O OCI Forecasting inclui uma ampla variedade de algoritmos de treinamento, desde métodos estatísticos comumente usados até algoritmos complexos para machine learning e deep learning. Ele seleciona automaticamente o melhor com base no menor número de erros de validação cruzada. Com capacidade de agendamento, o OCI Forecasting pode incluir todos os pontos de dados mais recentes cada vez que é executado para capturar até mesmo pequenas mudanças nos negócios. O OCI Forecasting também fornece os três resultados do modelo de melhor desempenho para os usuários finais observarem.

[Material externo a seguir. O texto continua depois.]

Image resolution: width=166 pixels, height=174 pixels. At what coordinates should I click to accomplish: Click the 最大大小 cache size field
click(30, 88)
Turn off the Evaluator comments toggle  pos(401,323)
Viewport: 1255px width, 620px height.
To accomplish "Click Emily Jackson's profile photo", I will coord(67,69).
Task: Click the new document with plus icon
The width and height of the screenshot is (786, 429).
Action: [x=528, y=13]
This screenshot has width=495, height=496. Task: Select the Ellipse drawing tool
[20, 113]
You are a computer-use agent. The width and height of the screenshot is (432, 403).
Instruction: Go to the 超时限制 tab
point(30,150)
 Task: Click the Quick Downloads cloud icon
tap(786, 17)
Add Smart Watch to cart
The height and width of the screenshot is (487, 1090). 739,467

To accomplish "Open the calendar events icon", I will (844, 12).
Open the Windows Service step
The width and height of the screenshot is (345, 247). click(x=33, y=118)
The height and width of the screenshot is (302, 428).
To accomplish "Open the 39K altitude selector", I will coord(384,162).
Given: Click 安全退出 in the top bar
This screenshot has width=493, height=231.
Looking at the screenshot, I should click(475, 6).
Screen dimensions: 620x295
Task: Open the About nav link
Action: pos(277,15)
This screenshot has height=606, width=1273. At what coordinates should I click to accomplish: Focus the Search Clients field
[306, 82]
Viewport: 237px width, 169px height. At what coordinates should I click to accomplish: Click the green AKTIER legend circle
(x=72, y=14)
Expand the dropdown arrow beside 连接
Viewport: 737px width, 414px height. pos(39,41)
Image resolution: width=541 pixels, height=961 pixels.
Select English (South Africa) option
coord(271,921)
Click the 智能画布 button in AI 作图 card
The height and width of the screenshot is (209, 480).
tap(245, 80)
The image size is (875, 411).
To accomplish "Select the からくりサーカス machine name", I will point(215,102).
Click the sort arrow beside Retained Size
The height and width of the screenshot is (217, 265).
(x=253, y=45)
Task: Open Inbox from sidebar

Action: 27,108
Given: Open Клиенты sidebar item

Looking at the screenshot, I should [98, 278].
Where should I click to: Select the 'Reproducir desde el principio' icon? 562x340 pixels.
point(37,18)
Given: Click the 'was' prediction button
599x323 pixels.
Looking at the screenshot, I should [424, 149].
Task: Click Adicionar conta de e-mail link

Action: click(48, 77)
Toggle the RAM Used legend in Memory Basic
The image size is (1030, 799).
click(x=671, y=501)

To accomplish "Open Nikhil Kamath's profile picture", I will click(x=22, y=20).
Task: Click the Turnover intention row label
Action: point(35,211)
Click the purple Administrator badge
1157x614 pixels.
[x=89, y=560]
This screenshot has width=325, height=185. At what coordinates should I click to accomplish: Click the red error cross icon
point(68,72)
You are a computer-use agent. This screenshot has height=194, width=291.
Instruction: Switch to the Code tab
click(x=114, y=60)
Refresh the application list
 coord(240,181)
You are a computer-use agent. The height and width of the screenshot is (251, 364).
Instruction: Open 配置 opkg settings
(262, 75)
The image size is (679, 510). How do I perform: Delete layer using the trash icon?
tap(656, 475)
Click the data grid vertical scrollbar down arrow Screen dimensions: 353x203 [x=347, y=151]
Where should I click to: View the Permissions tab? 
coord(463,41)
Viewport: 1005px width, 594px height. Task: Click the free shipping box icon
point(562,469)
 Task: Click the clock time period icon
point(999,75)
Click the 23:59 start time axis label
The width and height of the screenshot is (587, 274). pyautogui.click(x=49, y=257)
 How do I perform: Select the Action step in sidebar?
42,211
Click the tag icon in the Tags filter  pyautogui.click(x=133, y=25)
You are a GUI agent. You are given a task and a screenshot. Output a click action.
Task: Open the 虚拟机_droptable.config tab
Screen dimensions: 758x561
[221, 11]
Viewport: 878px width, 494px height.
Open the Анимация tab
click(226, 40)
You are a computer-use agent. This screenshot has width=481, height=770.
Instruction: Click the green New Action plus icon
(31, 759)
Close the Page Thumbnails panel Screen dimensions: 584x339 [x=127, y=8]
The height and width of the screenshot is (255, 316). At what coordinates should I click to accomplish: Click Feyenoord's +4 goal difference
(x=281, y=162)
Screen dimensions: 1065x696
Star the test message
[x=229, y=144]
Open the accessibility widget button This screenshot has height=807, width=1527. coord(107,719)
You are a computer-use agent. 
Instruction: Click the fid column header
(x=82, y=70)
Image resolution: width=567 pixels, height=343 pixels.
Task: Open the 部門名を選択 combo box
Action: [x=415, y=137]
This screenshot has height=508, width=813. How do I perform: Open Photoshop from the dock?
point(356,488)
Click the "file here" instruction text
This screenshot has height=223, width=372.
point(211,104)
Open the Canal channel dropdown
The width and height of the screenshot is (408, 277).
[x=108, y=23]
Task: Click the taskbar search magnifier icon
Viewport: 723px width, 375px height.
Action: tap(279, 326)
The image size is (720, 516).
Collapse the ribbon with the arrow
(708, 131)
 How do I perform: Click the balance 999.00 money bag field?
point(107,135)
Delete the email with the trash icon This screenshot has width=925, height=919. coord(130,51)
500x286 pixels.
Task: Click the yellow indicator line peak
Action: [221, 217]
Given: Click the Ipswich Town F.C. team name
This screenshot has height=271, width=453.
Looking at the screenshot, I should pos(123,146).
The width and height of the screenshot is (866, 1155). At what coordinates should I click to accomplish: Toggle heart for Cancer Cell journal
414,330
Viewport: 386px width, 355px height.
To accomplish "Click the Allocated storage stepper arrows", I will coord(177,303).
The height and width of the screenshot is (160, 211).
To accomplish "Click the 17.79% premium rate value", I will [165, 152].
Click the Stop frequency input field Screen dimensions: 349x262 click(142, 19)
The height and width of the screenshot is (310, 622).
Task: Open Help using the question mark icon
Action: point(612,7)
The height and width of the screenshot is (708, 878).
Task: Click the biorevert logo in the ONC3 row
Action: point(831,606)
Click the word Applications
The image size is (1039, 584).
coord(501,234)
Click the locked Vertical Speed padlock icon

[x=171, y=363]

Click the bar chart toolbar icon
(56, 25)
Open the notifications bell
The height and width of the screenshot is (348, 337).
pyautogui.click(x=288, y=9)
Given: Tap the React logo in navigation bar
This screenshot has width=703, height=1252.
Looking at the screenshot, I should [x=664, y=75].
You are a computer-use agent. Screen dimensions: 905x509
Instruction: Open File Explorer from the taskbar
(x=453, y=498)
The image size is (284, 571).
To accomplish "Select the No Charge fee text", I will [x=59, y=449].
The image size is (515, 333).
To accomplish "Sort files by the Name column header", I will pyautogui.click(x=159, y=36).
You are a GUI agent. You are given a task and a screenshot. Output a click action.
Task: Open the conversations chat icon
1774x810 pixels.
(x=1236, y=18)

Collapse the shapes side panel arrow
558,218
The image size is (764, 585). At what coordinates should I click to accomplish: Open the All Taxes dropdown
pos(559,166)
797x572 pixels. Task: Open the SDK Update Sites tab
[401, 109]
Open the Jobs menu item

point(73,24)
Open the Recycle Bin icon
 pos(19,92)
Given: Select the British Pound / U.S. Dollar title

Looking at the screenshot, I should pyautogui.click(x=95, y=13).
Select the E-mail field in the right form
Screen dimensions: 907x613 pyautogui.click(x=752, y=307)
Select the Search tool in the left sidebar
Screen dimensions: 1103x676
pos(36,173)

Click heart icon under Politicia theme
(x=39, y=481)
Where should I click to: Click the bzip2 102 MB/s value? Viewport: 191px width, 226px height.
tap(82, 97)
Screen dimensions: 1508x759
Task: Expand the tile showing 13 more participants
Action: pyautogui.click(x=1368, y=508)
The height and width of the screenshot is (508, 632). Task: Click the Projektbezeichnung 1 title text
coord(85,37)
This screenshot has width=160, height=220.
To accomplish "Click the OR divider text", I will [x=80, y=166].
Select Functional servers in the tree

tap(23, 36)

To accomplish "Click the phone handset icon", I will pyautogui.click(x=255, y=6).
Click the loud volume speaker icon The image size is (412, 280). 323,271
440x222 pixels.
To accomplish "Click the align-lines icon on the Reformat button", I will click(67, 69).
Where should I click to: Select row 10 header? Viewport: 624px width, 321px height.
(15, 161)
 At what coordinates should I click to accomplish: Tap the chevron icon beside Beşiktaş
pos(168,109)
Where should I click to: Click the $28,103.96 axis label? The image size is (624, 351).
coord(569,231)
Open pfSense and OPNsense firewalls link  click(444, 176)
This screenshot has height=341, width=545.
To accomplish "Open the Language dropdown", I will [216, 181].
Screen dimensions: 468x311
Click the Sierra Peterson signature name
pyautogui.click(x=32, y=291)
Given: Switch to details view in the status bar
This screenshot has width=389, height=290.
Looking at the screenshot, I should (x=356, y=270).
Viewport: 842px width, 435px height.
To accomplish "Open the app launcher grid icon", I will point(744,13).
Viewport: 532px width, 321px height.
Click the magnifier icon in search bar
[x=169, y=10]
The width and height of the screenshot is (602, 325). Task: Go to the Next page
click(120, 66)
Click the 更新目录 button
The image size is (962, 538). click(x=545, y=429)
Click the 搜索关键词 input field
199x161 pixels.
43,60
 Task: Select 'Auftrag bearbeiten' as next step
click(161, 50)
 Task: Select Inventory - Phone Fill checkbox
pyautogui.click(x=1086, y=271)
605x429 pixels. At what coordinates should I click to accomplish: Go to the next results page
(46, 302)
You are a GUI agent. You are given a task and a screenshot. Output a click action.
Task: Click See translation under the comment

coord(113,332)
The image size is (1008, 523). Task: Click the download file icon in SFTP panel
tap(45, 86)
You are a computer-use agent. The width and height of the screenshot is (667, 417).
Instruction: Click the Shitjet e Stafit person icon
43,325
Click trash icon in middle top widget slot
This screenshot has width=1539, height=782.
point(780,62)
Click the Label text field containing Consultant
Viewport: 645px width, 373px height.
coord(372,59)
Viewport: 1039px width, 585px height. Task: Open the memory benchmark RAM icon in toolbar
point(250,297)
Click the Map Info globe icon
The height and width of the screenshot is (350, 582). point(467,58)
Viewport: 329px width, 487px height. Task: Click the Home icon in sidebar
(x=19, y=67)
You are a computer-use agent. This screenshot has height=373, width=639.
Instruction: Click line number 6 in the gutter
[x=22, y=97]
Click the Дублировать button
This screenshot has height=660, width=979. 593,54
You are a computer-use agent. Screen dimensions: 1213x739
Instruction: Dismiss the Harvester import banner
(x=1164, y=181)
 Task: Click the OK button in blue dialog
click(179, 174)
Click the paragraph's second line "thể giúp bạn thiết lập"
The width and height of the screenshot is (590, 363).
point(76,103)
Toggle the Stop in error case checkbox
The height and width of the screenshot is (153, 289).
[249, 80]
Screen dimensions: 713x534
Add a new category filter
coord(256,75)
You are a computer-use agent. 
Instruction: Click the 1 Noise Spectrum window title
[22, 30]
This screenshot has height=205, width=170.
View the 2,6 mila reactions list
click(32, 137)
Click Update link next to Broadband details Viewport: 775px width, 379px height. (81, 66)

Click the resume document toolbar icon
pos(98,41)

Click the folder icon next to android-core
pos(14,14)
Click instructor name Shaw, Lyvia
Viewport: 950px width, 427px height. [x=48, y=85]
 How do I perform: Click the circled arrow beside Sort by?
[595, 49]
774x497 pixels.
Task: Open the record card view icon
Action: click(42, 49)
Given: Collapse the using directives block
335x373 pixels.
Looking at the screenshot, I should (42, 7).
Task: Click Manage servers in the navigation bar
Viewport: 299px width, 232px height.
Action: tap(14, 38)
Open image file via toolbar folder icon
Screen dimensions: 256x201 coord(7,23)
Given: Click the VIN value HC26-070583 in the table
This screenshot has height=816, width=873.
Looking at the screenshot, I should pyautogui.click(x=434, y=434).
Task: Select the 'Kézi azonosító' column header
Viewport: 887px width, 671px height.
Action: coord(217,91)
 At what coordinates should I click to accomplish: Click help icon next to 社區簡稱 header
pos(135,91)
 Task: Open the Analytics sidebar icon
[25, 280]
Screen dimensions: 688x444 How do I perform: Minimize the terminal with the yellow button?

Ao contrário de seus concorrentes, o OCI Forecasting fornece explicabilidade como saída, que descreve recursos influentes em níveis global e local em seus dados e traz transparência aos resultados previstos. Ele também fornece intervalos de confiança, que são uma faixa de variações nos valores previstos a qualquer momento. Isso ajuda na tomada de decisões, levando em consideração as variações.